Among 65 randomized patients, 34 (52%) were men and median age was 61 (95% CI, 37-81) years. Grade 3 or higher treatment-related adverse events occurred in 7 of 32 patients (22%) receiving combination therapy and in 2 of 32 patients (6%) receiving monotherapy; 1 patient randomized to the monotherapy arm did not receive treatment owing to worsened disease. Fatigue, diarrhea, and pruritus were the most common adverse events in both arms. Overall, 4 of 64 patients (6%) discontinued treatment owing to treatment-related adverse events. Objective response rate was 3.1% (95% CI, 0.08-16.22) for patients receiving combination therapy and 0% (95% CI, 0.00-10.58) for patients receiving monotherapy. Low patient numbers limited observation of the associations between treatment response and PD-L1 expression or microsatellite instability status.

CONCLUSION AND RELEVANCE

Treatment was well tolerated, and the efficacy of durvalumab plus tremelimumab therapy and durvalumab monotherapy reflected a population of patients with mPDAC who had poor prognoses and rapidly progressing disease. Patients were not enrolled in part B because the threshold for efficacy was not met in part A.

TRIAL REGISTRATION

ClinicalTrials.gov identifier: NCT02558894.

摘要

重要性

转移性胰腺导管腺癌(mPDAC)患者需要新的治疗选择。本研究评估了mPDAC患者的双重检查点联合治疗。

目的

评估抗程序性死亡配体1(PD-L1)抗体单药治疗或与抗细胞毒性T淋巴细胞抗原4抗体联合使用(度伐利尤单抗加曲美木单抗治疗)在mPDAC患者中的安全性和疗效。

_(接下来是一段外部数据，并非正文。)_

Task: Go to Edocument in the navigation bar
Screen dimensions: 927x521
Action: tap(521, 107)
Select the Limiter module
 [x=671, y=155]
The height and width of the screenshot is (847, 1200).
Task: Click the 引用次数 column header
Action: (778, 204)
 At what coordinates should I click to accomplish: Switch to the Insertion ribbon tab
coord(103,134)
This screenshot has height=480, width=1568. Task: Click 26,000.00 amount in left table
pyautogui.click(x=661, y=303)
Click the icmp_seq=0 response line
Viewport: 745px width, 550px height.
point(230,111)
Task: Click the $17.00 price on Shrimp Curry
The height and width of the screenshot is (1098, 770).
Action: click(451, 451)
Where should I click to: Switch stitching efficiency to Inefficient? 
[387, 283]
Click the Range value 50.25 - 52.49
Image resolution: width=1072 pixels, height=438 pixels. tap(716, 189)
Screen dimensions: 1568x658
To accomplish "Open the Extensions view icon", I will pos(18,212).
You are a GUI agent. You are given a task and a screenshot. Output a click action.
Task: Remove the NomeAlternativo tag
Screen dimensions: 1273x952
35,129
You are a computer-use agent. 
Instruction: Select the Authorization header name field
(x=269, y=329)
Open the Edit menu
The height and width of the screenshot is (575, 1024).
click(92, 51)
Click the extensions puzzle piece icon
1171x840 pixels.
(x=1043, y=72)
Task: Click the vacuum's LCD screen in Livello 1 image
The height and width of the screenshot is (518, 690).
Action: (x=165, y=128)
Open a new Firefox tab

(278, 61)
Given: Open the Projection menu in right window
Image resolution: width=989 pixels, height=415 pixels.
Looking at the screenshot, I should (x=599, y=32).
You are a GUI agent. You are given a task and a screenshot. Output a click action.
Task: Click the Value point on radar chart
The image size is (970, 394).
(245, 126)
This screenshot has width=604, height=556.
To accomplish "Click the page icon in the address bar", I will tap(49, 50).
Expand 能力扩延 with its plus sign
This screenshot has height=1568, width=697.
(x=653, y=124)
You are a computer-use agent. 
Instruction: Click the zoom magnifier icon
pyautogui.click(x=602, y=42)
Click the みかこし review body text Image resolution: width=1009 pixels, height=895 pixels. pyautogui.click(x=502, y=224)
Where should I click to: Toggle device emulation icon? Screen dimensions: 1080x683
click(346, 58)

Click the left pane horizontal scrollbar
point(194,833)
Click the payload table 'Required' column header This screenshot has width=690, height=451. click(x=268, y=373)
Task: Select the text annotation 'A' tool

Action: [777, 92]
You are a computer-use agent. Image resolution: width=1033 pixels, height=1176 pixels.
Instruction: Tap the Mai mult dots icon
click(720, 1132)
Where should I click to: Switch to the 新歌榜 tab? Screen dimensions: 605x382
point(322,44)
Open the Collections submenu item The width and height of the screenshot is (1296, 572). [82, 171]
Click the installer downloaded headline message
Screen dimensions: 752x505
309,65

设计、地点和参与者:这项多中心、2部分的2期随机临床试验的A部分是一项导入期安全性开放标签研究,计划在A部分出现疗效信号后扩展至B部分。2015年11月26日至2017年3月23日,65例mPDAC患者在6个国家的21个地点入组,这些患者此前仅接受过1次基于氟尿嘧啶或吉西他滨的一线治疗。疗效分析纳入意向性治疗人群;安全性分析纳入接受至少1剂研究治疗且有任何给药后数据的患者。

干预措施

患者接受度伐利尤单抗(每4周1500mg)加曲美木单抗(每4周75mg)联合治疗4个周期,随后接受度伐利尤单抗治疗(每4周1500mg)或度伐利尤单抗单药治疗(每4周1500mg),持续长达12个月或直至疾病进展或出现不可接受的毒性作用。

主要结局和指标

通过客观缓解率衡量安全性和疗效,用于确定是否扩展至B部分。扩展阈值为任一治疗组的客观缓解率达到10%。

结果

65例随机分组患者中,34例(52%)为男性,中位年龄为61岁(95%CI,37 - 81岁)。接受联合治疗的32例患者中有7例(22%)发生3级或更高等级的治疗相关不良事件,接受单药治疗的32例患者中有2例(6%)发生;1例随机分配至单药治疗组的患者因疾病恶化未接受治疗。疲劳、腹泻和瘙痒是两组中最常见的不良事件。总体而言,64例患者中有4例(6%)因治疗相关不良事件停药。接受联合治疗的患者客观缓解率为3.1%(95%CI,0.08 - 16.22),接受单药治疗的患者为0%(95%CI,0.00 - 10.58)。患者数量较少限制了对治疗反应与PD-L1表达或微卫星不稳定性状态之间关联的观察。

结论与相关性

治疗耐受性良好,度伐利尤单抗加曲美木单抗治疗和度伐利尤单抗单药治疗的疗效反映了mPDAC患者预后较差且疾病进展迅速的人群特征。由于A部分未达到疗效阈值,患者未被纳入B部分。

试验注册

ClinicalTrials.gov标识符:NCT02558894。